» **Passage shown**
^^^^^^^^^^^^^^^^
After six years of painstaking effort, a group of University of Wisconsin-Madison (UW-Madison) materials scientists believe their breakthrough in growing tiny sheets of zinc oxide could have huge implications for the future of nanomaterial manufacturing—and in turn, on a host of electronic and biomedical devices.
The group, led by Xudong Wang, an associate professor of materials science and engineering at UW-Madison, and postdoctoral researcher Fei Wang, has developed a novel technique for synthesizing two-dimensional nanosheets from compounds that do not naturally form the atomic-layer-thick materials. Essentially the microscopic equivalent of a single sheet of paper, a 2D nanosheet is a material that is constrained to up to only a few atomic layers in one direction. Nanomaterials—materials that are constrained in at least one dimension to a maximum of a handful of atomic layers—have unique physical properties that alter their electronic and chemical properties in relation to their compositionally identical but conventional, and larger, material counterparts.
^^^^^^^^^^^^^^^^
» **Stored data**

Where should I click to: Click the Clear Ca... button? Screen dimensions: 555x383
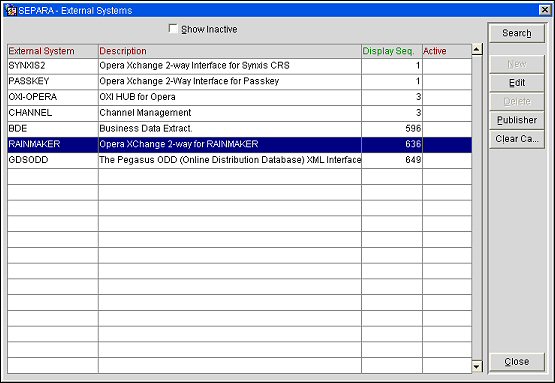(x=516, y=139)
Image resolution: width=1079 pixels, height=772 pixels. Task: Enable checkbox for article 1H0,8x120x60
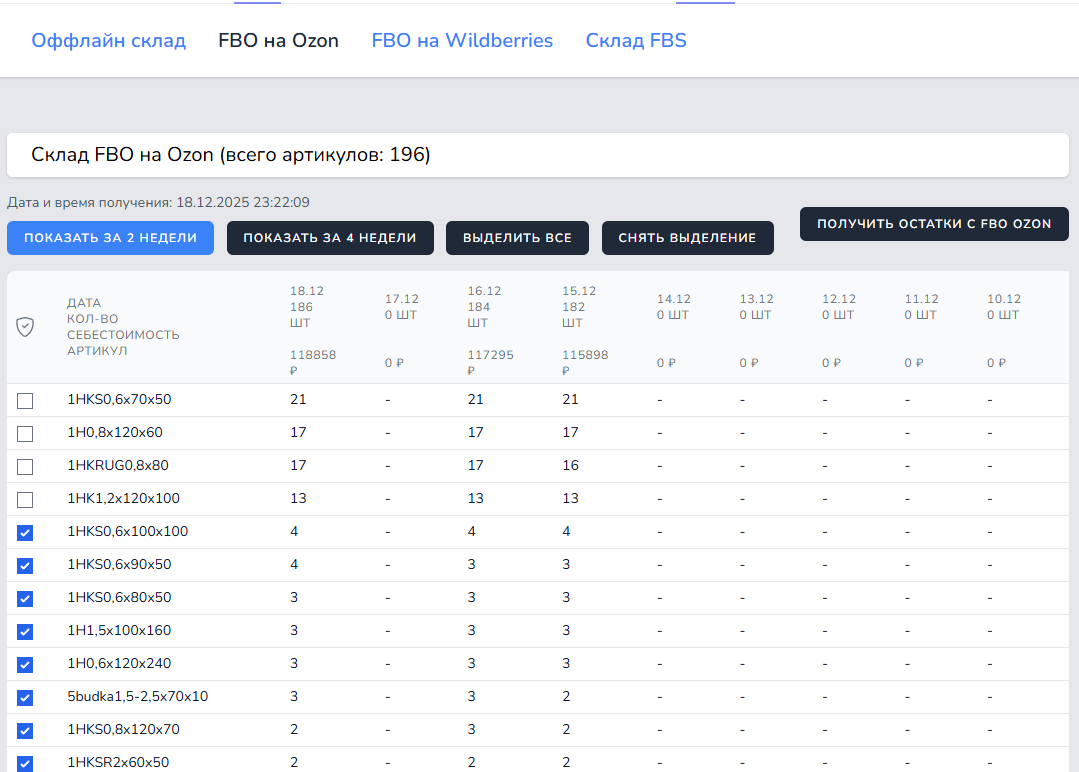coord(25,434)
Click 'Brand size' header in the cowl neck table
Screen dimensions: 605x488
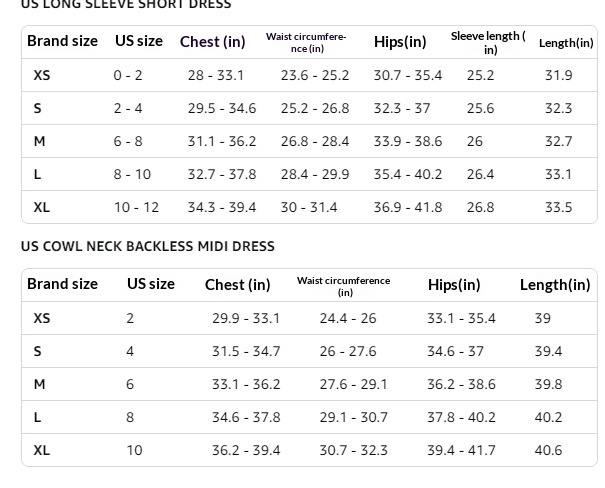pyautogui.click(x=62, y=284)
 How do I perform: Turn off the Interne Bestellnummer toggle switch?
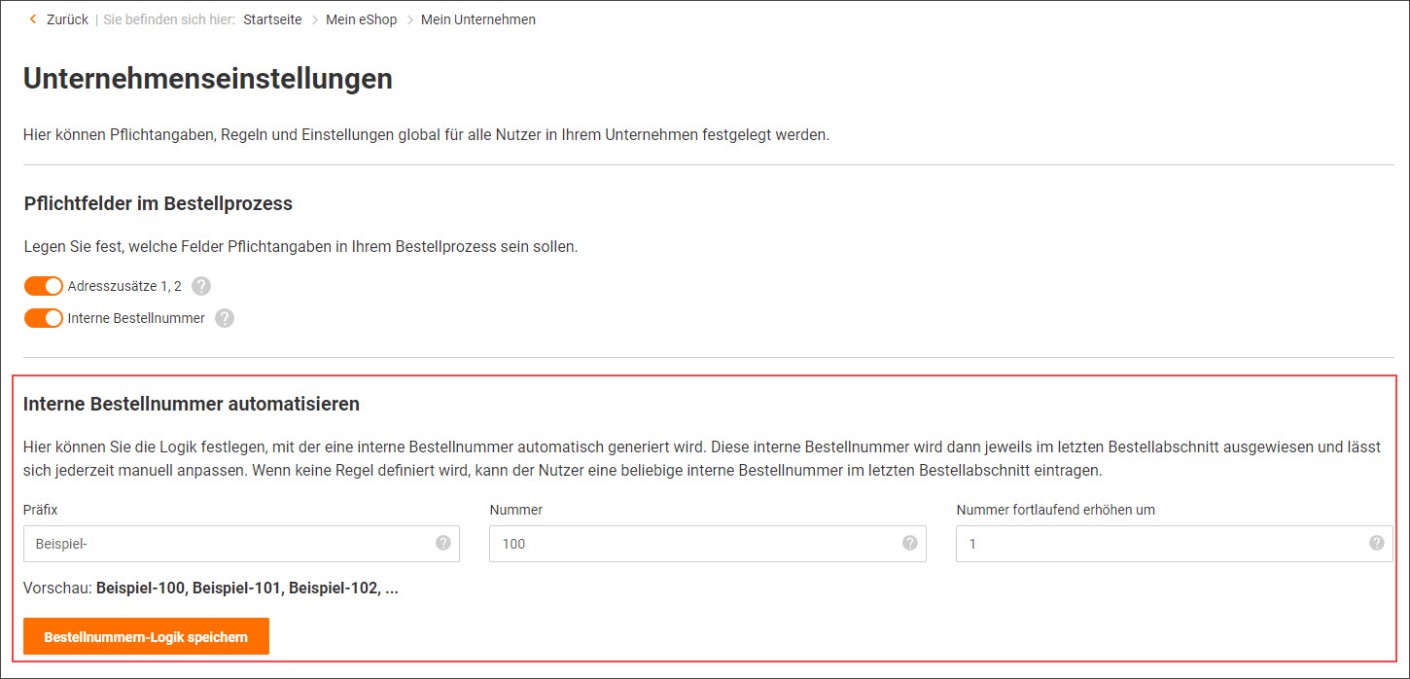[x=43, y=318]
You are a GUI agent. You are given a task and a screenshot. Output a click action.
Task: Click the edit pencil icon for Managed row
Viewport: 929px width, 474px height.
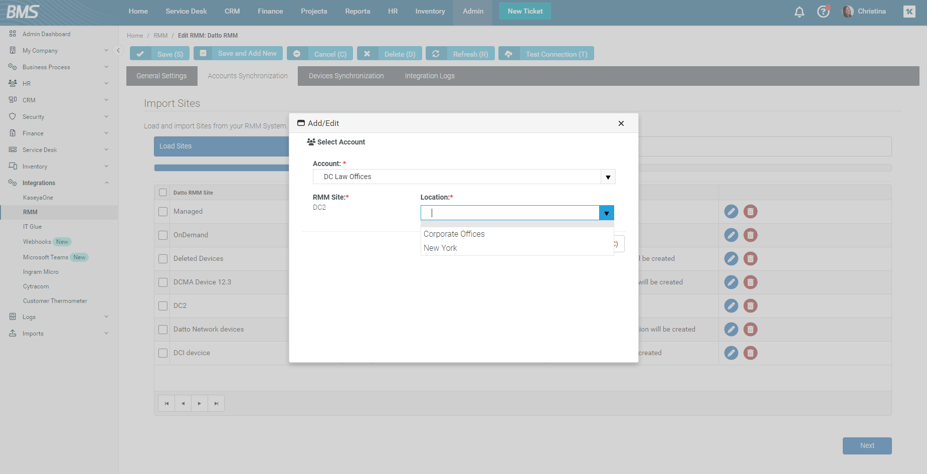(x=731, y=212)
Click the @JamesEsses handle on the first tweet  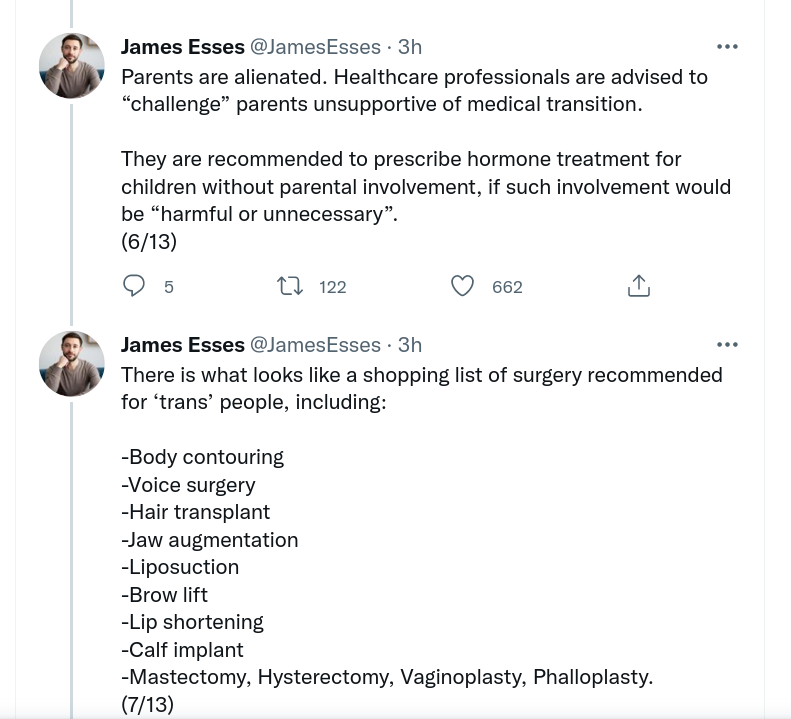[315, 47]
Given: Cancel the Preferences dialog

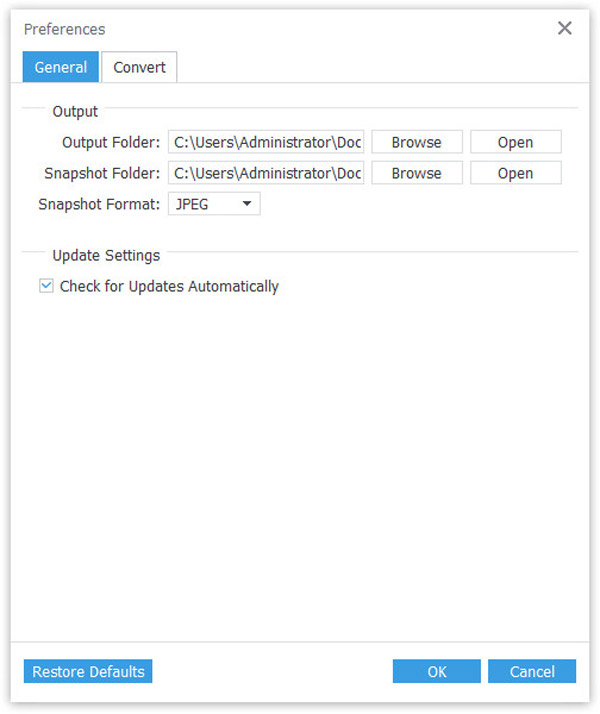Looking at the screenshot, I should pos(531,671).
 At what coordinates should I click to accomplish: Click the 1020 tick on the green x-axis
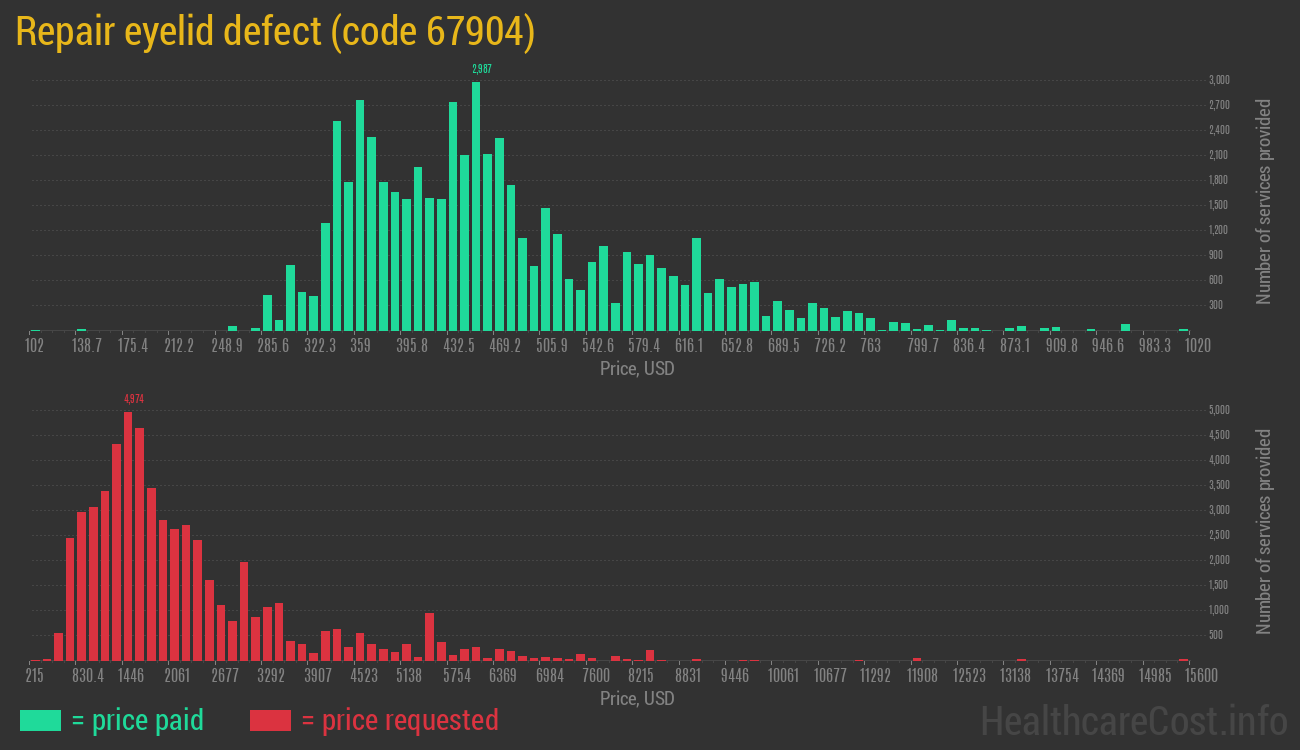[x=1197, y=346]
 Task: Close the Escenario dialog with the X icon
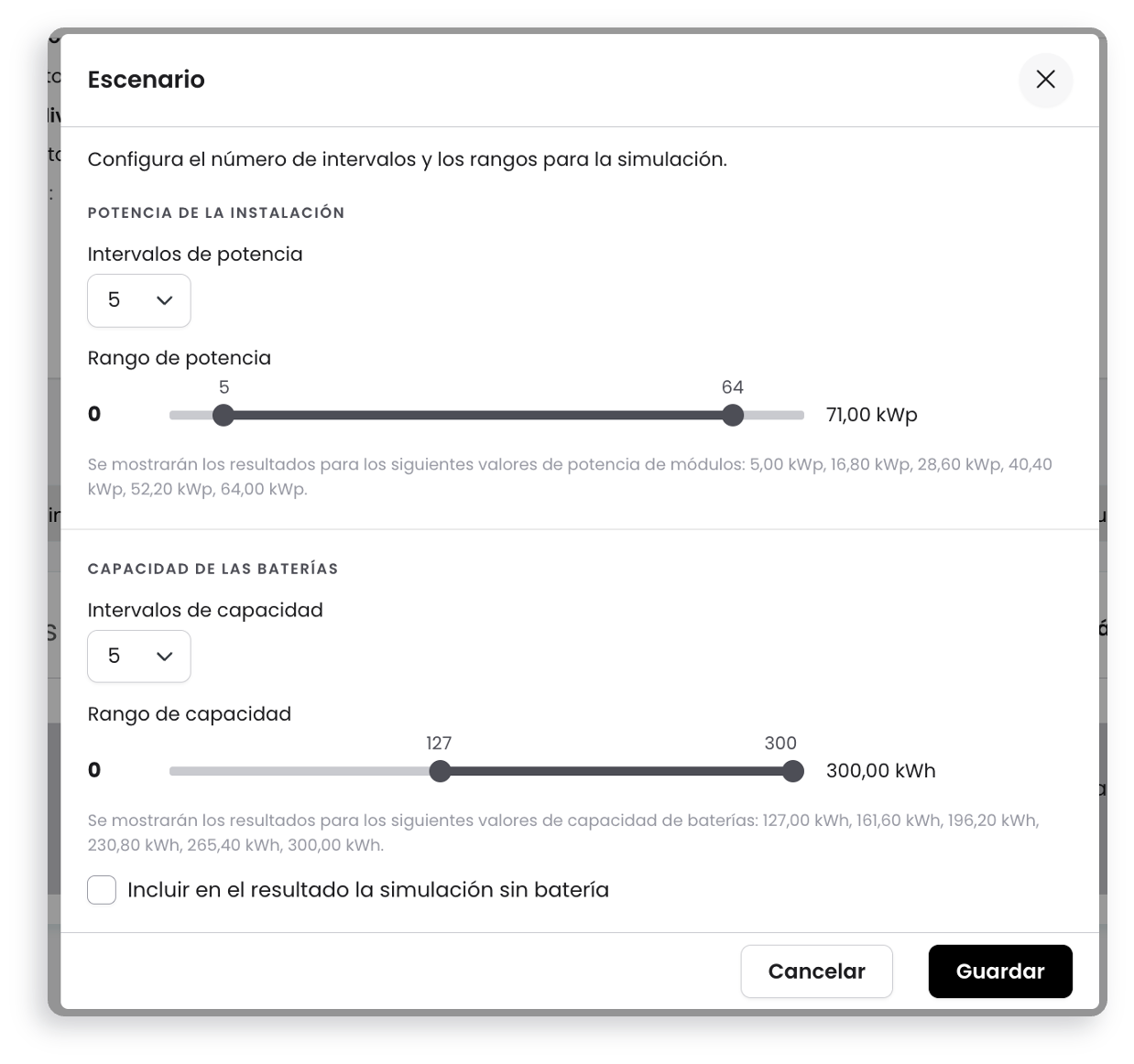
^^^^^^^^^^^^^^^^
» **Work to complete**
Please continue the zinc oxide nanosheet article, which appears above the data, starting right after its last sentence.

» **Answer to this problem**
“What’s nice with a 2D nanomaterial is that because it’s a sheet, it’s much easier for us to manipulate compared to other types of nanomaterials,” says Xudong Wang. Xudong Wang first had the idea for using a surfactant to grow nanosheets during a lecture he was giving in a course on nanotechnology in 2009. “The course includes a lecture about self-assembly of monolayers,” adds Xudong Wang. “Under the correct conditions, a surfactant will self-assemble to form a monolayer. This is a well-known process that I teach in class. So while teaching this I wondered why we wouldn’t be able to reverse this method and use the surfactant monolayer first to grow the crystalline face.”
It is the first time such a technique has been successful, and the researchers described their findings in the journal Nature Communications.